Design and Evaluation of Multi-Epitope Based Vaccine against Newcastle Disease Virus

Abstract

Newcastle disease virus is a single stranded RNA virus of negative polarity, is the main causative agent of NDV infection in chickens. Despite the availability of commercial live attenuated vaccine, the outbreaks are common in poultry industry causing huge economic losses. The main factors responsible for the vaccine ineffectiveness are; high mutation rate, genetic variability of the virus and other factors causing immunosuppression in birds. In this study, computational and immune-informatics approach was used to design a multi- epitope vaccine based on the sequences reported from Pakistan.
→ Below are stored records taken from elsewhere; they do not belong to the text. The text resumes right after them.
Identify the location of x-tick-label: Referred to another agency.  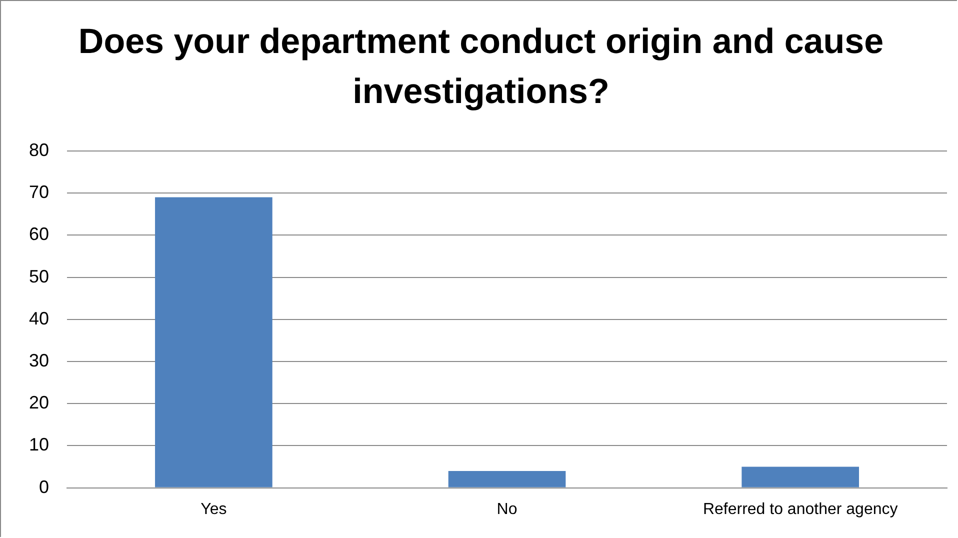
(800, 509).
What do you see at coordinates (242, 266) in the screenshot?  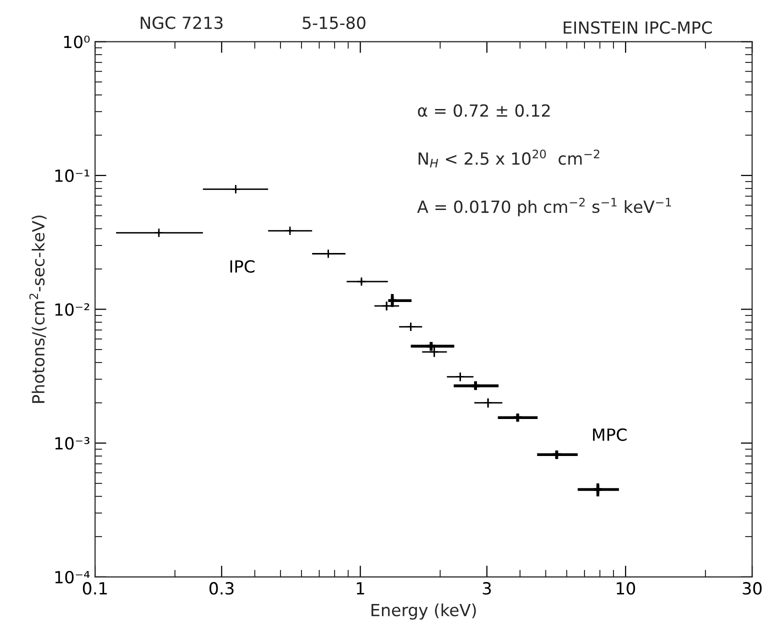 I see `text: IPC` at bounding box center [242, 266].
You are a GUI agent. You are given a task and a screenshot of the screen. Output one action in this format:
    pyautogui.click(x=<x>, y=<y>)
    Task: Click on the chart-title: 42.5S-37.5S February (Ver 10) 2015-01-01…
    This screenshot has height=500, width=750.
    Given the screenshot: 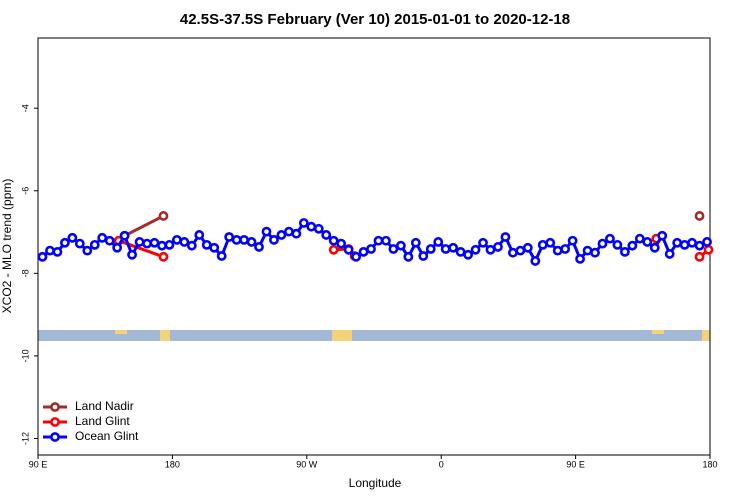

The 8 prioritized epitopes were predicted from structural proteins; HN and F of NDV. These non-host homologous epitopes were capable of inducing strong B cell, T cell and IFN- γ response against the virus. Furthermore, the epitopes were arranged on the basis of epitope - epitope interaction analysis and linked with each other through GPGPG linkers. An adjuvant (CTB) was added at the N terminal to enhance the immunogenicity of the construct. Construct was then modeled, refined and evaluated using online tools. Significant docking score signal out towards great interaction between vaccine construct and TLR receptors, thus enabling the vaccine to induce TLR activation which will be followed by an amplified immune response against the virus. These results show that the proposed vaccine construct can induce a strong innate and adaptive immune response against NDV in chickens, however, experimental validation will be necessary to confirm its potential. In future, this study can be utilized in finding genetic diversity among NDV strains reported globally from different regions of the world and can also be helpful in detection of genetic determinants associated vaccine resistance in vaccinated chickens.